Sunday, June 3, 2012

On Agents

      I've had three agents with various success. Always dealt with the AD after the agents got the assignment. Artists need to form a relationship with the AD and the people who are working with them. This is two-fold: your agent might not really understand the AD's instructions, or subtle comment. The agent isn't really equipped to hash out alternative ideas with them. Art is not a game of telephone. The other reason is that you will be working with staff members that you may end up working for. It also allows you to understand the way the business operates and how you interact while there. In some situations I acted like a professional illustrator, or like an idiot in the MAD offices. Friendships and connections cannot be underestimated. Especially the friendship part. I am still great friends with many people I met in the publishing field even though they never handed me a job. And, by the way, artists MUST get out of the house, interact with peers, and get some external stimulation. It's not a job, it's an adventure.
     An added bonus is that you occasionally get to meet your heroes. I'd turn a job at MAD early Friday afternoon and just hung around to see who else was turning in a job. "Good Lord! Jaffee just pulled out his new fold-in!"

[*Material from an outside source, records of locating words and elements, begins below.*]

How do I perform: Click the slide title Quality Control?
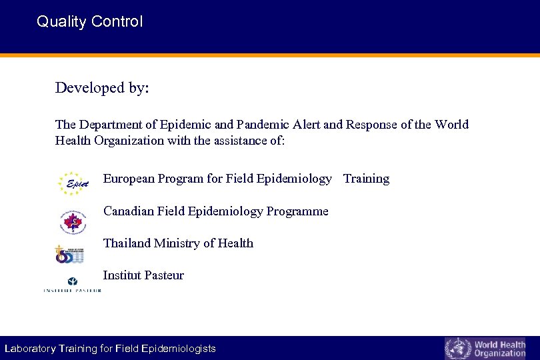click(x=89, y=21)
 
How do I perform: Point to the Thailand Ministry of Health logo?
click(x=69, y=253)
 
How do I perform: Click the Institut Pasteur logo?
click(x=72, y=285)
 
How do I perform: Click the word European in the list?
click(x=128, y=179)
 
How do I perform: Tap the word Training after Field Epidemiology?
click(x=366, y=179)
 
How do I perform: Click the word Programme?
click(x=297, y=211)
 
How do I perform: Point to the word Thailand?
click(x=127, y=243)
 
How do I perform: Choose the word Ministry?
click(x=178, y=243)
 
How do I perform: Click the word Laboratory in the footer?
click(x=30, y=349)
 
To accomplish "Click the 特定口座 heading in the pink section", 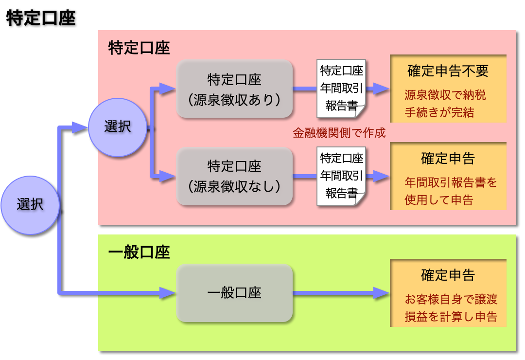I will tap(139, 48).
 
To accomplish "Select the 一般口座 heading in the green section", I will tap(139, 253).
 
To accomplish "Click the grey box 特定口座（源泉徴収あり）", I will tap(234, 89).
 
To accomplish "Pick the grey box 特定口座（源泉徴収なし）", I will tap(234, 176).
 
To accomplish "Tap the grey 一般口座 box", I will tap(234, 292).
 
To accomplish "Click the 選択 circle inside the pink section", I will tap(117, 127).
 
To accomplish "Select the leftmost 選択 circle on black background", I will tap(30, 205).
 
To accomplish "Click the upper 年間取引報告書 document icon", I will tap(341, 89).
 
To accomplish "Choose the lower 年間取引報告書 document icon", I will tap(341, 176).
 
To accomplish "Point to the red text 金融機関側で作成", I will tap(339, 133).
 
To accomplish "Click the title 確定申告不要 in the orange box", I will tap(448, 72).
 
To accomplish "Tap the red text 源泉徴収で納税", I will tap(445, 95).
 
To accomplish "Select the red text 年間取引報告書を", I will tap(451, 182).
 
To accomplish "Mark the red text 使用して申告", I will tap(439, 200).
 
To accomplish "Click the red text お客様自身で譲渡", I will tap(451, 299).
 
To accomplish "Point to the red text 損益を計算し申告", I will tap(451, 317).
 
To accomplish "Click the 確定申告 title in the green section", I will tap(448, 275).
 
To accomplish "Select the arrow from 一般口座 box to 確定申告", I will tap(340, 292).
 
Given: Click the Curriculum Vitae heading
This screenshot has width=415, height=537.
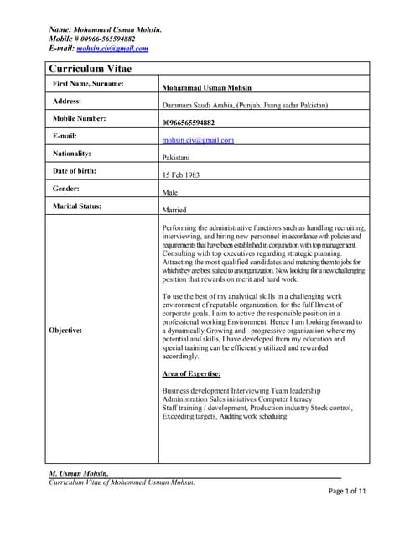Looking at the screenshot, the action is coord(90,69).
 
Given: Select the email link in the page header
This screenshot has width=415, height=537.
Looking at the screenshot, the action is coord(107,49).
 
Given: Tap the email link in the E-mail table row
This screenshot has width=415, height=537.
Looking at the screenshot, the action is coord(198,140).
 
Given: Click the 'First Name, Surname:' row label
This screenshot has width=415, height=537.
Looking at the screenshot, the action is coord(88,84).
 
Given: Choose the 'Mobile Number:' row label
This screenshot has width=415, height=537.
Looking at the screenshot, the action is coord(80,118).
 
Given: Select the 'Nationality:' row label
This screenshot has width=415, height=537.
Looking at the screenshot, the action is coord(72,154).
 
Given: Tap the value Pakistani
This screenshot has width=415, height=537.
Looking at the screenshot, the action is coord(178,158).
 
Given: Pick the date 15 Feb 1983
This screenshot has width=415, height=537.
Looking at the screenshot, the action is coord(183,175).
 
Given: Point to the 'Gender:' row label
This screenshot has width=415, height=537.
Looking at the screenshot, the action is coord(66,189).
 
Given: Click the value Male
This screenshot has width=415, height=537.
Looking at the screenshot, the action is coord(170,193).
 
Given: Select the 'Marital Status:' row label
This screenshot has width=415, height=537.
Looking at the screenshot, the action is coord(78,206).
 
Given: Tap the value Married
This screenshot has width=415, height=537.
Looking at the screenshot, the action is coord(174,210).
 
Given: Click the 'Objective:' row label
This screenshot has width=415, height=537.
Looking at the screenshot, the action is coord(65,331).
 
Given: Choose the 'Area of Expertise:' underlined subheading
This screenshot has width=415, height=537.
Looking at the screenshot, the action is coord(191,373).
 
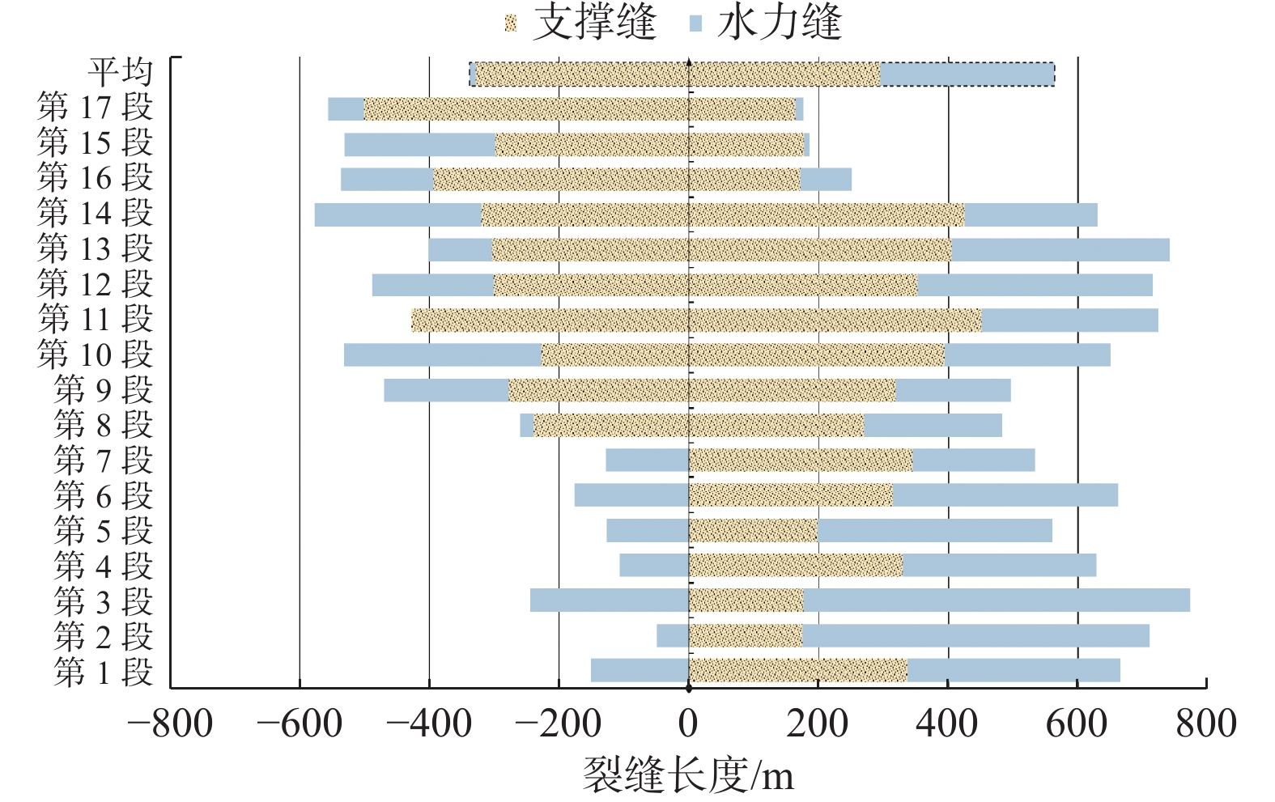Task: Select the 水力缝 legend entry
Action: click(766, 22)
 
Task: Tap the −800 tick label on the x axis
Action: click(171, 723)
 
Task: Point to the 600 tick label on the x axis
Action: click(1077, 723)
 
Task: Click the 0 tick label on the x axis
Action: click(688, 723)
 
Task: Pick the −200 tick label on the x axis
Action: click(558, 723)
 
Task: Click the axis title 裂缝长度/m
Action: click(688, 775)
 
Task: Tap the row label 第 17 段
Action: click(95, 108)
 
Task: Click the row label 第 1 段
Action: click(103, 672)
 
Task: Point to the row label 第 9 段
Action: click(103, 390)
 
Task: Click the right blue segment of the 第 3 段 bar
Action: click(997, 600)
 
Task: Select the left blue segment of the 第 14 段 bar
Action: click(397, 214)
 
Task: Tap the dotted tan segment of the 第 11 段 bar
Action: click(696, 320)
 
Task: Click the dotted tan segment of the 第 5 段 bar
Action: click(753, 531)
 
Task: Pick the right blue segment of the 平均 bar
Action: click(967, 74)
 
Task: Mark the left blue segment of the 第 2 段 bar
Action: click(673, 636)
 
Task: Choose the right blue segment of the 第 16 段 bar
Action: click(826, 180)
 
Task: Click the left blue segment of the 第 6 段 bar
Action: click(631, 495)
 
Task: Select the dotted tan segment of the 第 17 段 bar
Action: click(580, 109)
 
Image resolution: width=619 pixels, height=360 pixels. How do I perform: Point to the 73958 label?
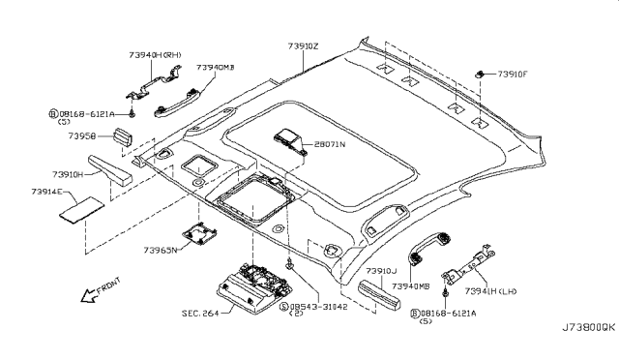(81, 136)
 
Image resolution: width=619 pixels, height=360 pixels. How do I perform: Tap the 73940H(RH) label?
(156, 55)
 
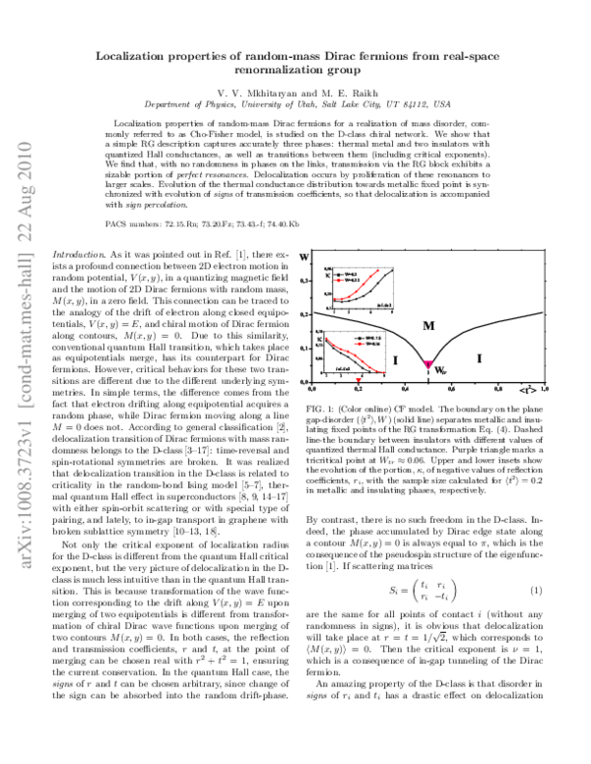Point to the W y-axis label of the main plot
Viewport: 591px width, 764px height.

     Being on-site also  allows you to interact with the production department. I'd make suggestions about what type-face might look good and the colors I would use to complement the art. I was at ACE once and the head production guy pulled me aside and said "I don't know if Frank told you this but your lilac background color won't look anything like this when it's printed." He was right. Lesson learned.
     Back to the topic of agents. Advertising. The cost to the artist is approximately 80-85%, so you must be careful about promotional items. I took out a full-page color ad in Workbook for a pretty penny and didn't get a single job from it. Glen Barr Jr. and I were talking about this, "Greg, just saw your new ad. Cool." "Any job openings over there?" "Hell no, if they want your style the Jr. AD will show me your page and tell me to copy it."
     Much better to target an audience. Find companies that do what you do best and tell your agent to contact them. I got a few jobs from my agent and really didn't want to do them but did. Just because you have an agent doesn't mean you don't have a say in what you do.
     Outside work. My agent and I always had an understanding that I could do assignments that I found without a fee. It was my work that got the job, not somebody selling my work.